* _Requirement_: Please reproduce every record exactly as written, leaving out the pictures.

* _Supplied material_:
_ _ _
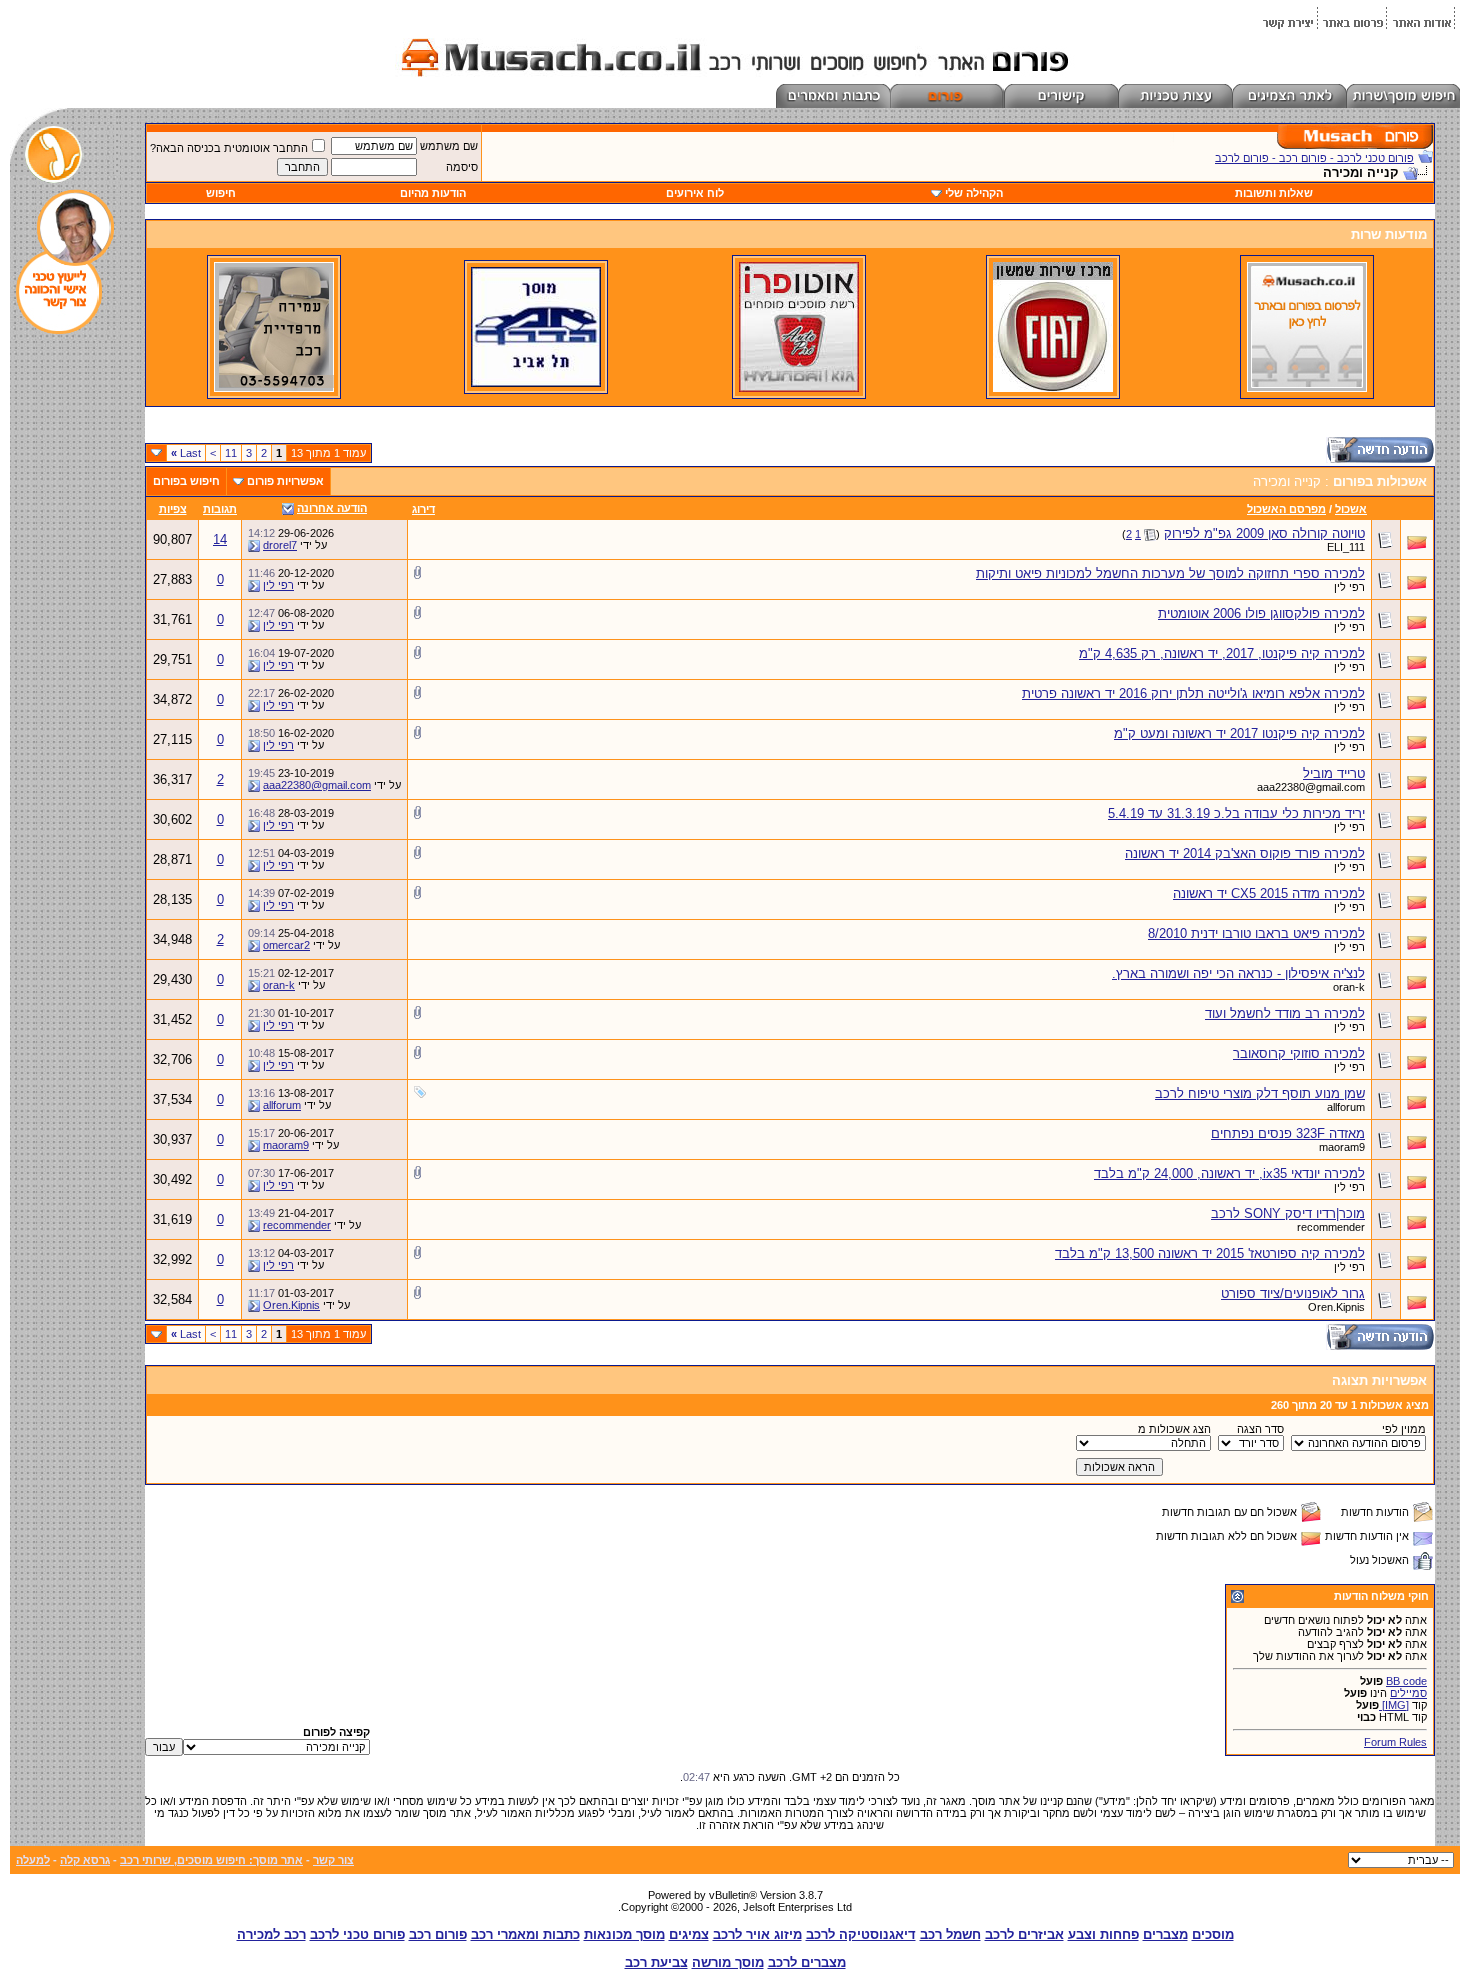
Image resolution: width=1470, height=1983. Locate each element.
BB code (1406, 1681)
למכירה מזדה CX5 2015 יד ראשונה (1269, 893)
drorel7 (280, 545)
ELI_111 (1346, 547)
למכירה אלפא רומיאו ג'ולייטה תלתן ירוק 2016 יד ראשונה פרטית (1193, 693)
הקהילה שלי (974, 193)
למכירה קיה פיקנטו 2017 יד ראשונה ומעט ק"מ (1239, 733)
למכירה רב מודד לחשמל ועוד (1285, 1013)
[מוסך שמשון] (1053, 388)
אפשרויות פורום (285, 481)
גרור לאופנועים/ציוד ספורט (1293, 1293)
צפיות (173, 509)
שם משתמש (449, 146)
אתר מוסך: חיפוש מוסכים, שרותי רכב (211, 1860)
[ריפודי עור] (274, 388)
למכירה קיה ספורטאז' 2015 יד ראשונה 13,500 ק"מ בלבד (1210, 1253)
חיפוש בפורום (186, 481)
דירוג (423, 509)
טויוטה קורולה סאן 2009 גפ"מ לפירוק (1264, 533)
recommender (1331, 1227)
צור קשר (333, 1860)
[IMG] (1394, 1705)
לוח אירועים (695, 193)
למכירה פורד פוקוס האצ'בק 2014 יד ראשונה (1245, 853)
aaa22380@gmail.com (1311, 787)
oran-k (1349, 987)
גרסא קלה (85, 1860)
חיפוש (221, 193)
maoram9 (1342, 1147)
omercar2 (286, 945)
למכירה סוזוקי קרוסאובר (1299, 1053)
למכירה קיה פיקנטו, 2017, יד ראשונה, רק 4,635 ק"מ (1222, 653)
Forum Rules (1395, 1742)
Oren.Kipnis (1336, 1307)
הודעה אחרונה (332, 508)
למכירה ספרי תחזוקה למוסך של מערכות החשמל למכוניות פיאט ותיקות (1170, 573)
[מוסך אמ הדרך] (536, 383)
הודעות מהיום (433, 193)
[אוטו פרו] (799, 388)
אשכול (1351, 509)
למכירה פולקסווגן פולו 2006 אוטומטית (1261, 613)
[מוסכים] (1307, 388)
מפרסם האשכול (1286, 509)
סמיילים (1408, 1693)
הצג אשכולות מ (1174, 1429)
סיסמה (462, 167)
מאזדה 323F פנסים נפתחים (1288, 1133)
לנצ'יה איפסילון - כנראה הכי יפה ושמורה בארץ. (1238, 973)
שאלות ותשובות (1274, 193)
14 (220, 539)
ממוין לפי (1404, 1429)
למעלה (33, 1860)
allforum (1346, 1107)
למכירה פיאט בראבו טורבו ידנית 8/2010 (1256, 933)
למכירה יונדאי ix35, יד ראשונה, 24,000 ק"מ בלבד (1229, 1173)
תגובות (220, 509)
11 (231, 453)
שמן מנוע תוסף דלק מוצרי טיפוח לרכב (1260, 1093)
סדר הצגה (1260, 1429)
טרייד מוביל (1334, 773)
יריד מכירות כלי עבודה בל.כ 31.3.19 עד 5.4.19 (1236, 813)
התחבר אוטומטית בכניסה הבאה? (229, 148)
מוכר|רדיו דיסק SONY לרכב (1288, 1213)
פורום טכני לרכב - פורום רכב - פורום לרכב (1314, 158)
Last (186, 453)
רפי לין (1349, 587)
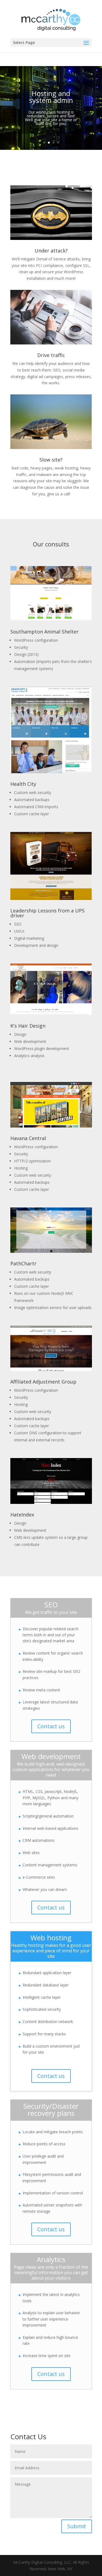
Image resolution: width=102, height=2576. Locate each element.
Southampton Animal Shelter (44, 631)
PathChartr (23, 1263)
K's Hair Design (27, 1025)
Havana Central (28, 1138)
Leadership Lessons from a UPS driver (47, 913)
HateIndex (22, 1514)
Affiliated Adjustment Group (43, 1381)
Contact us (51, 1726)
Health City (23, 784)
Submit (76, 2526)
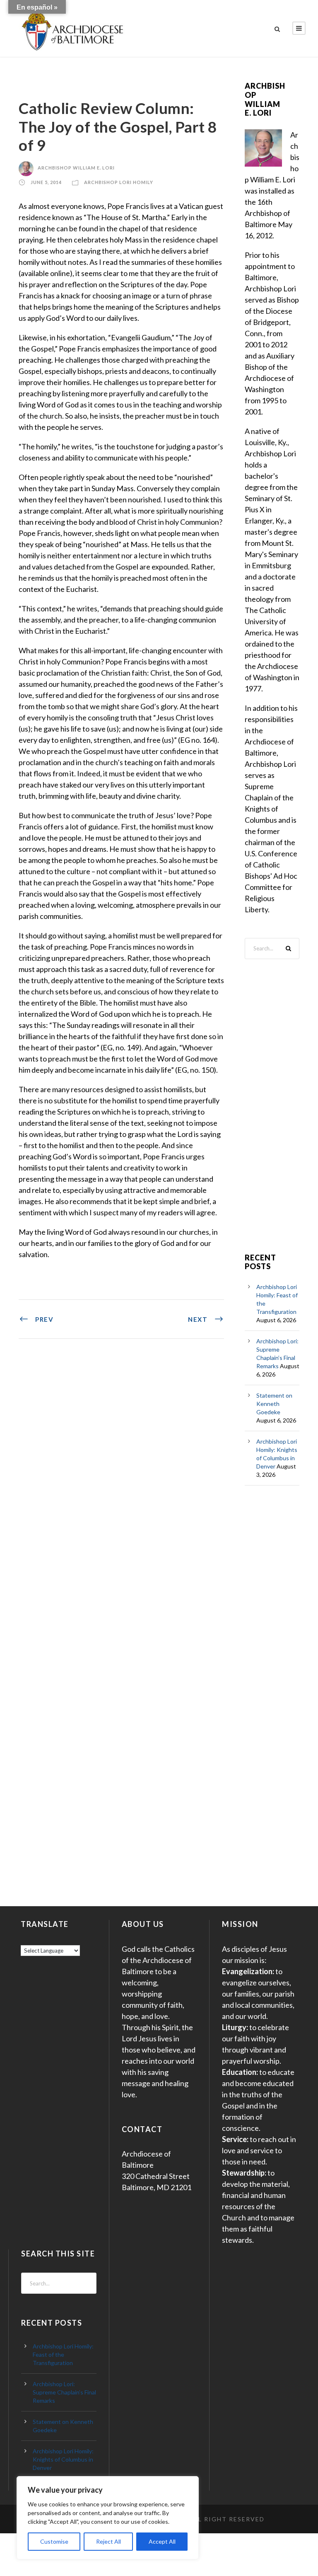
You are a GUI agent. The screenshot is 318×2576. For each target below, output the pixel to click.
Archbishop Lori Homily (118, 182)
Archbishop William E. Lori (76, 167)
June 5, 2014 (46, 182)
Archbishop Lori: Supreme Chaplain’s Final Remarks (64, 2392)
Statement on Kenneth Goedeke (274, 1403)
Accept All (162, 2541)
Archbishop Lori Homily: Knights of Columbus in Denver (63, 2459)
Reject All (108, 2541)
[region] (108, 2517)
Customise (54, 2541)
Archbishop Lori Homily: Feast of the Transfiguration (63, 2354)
_ _ _
* _Reply to the exercise_:
Image resolution: width=1470, height=1983. Locate each element.
BB code (1406, 1681)
למכירה מזדה CX5 2015 יד ראשונה (1269, 893)
drorel7 (280, 545)
ELI_111 (1346, 547)
למכירה אלפא רומיאו ג'ולייטה תלתן ירוק 2016 יד ראשונה פרטית (1193, 693)
הקהילה שלי (974, 193)
למכירה קיה פיקנטו 2017 יד ראשונה ומעט ק"מ (1239, 733)
למכירה רב מודד לחשמל ועוד (1285, 1013)
[מוסך שמשון] (1053, 388)
אפשרויות פורום (285, 481)
גרור לאופנועים/ציוד ספורט (1293, 1293)
צפיות (173, 509)
שם משתמש (449, 146)
אתר מוסך: חיפוש מוסכים, שרותי רכב (211, 1860)
[ריפודי עור] (274, 388)
למכירה קיה ספורטאז' 2015 יד ראשונה 13,500 ק"מ בלבד (1210, 1253)
חיפוש בפורום (186, 481)
דירוג (423, 509)
טויוטה קורולה סאן 2009 גפ"מ לפירוק (1264, 533)
recommender (1331, 1227)
צור קשר (333, 1860)
[IMG] (1394, 1705)
לוח אירועים (695, 193)
למכירה פורד פוקוס האצ'בק 2014 יד ראשונה (1245, 853)
aaa22380@gmail.com (1311, 787)
oran-k (1349, 987)
גרסא קלה (85, 1860)
חיפוש (221, 193)
maoram9 (1342, 1147)
omercar2 (286, 945)
למכירה סוזוקי קרוסאובר (1299, 1053)
למכירה קיה פיקנטו, 2017, יד ראשונה, רק 4,635 ק"מ (1222, 653)
Forum Rules (1395, 1742)
Oren.Kipnis (1336, 1307)
הודעה אחרונה (332, 508)
למכירה ספרי תחזוקה למוסך של מערכות החשמל למכוניות פיאט ותיקות (1170, 573)
[מוסך אמ הדרך] (536, 383)
הודעות מהיום (433, 193)
[אוטו פרו] (799, 388)
אשכול (1351, 509)
למכירה פולקסווגן פולו 2006 אוטומטית (1261, 613)
[מוסכים] (1307, 388)
מפרסם האשכול (1286, 509)
סמיילים (1408, 1693)
הצג אשכולות מ (1174, 1429)
סיסמה (462, 167)
מאזדה 323F פנסים נפתחים (1288, 1133)
לנצ'יה איפסילון - כנראה הכי יפה ושמורה בארץ. (1238, 973)
שאלות ותשובות (1274, 193)
14 (220, 539)
ממוין לפי (1404, 1429)
למעלה (33, 1860)
allforum (1346, 1107)
למכירה פיאט בראבו טורבו ידנית 8/2010 (1256, 933)
למכירה יונדאי ix35, יד ראשונה, 24,000 ק"מ בלבד (1229, 1173)
תגובות (220, 509)
11 (231, 453)
שמן מנוע תוסף דלק מוצרי טיפוח לרכב (1260, 1093)
סדר הצגה (1260, 1429)
טרייד מוביל (1334, 773)
יריד מכירות כלי עבודה בל.כ 31.3.19 עד 5.4.19 (1236, 813)
התחבר אוטומטית בכניסה הבאה? (229, 148)
מוכר|רדיו דיסק SONY לרכב (1288, 1213)
פורום טכני לרכב - פורום רכב - פורום לרכב (1314, 158)
Last (186, 453)
רפי לין (1349, 587)
Image resolution: width=102, height=2576. Locate each element.
Southampton Animal Shelter (44, 631)
PathChartr (23, 1263)
K's Hair Design (27, 1025)
Havana Central (28, 1138)
Leadership Lessons from a UPS driver (47, 913)
HateIndex (22, 1514)
Affiliated Adjustment Group (43, 1381)
Contact us (51, 1726)
Health City (23, 784)
Submit (76, 2526)
You are a GUI agent. The screenshot is 318×2576. For each target below, output the pixel to click.
Archbishop Lori Homily (118, 182)
Archbishop William E. Lori (76, 167)
June 5, 2014 (46, 182)
Archbishop Lori: Supreme Chaplain’s Final Remarks (64, 2392)
Statement on Kenneth Goedeke (274, 1403)
Accept All (162, 2541)
Archbishop Lori Homily: Knights of Columbus in Denver (63, 2459)
Reject All (108, 2541)
[region] (108, 2517)
Customise (54, 2541)
Archbishop Lori Homily: Feast of the Transfiguration (63, 2354)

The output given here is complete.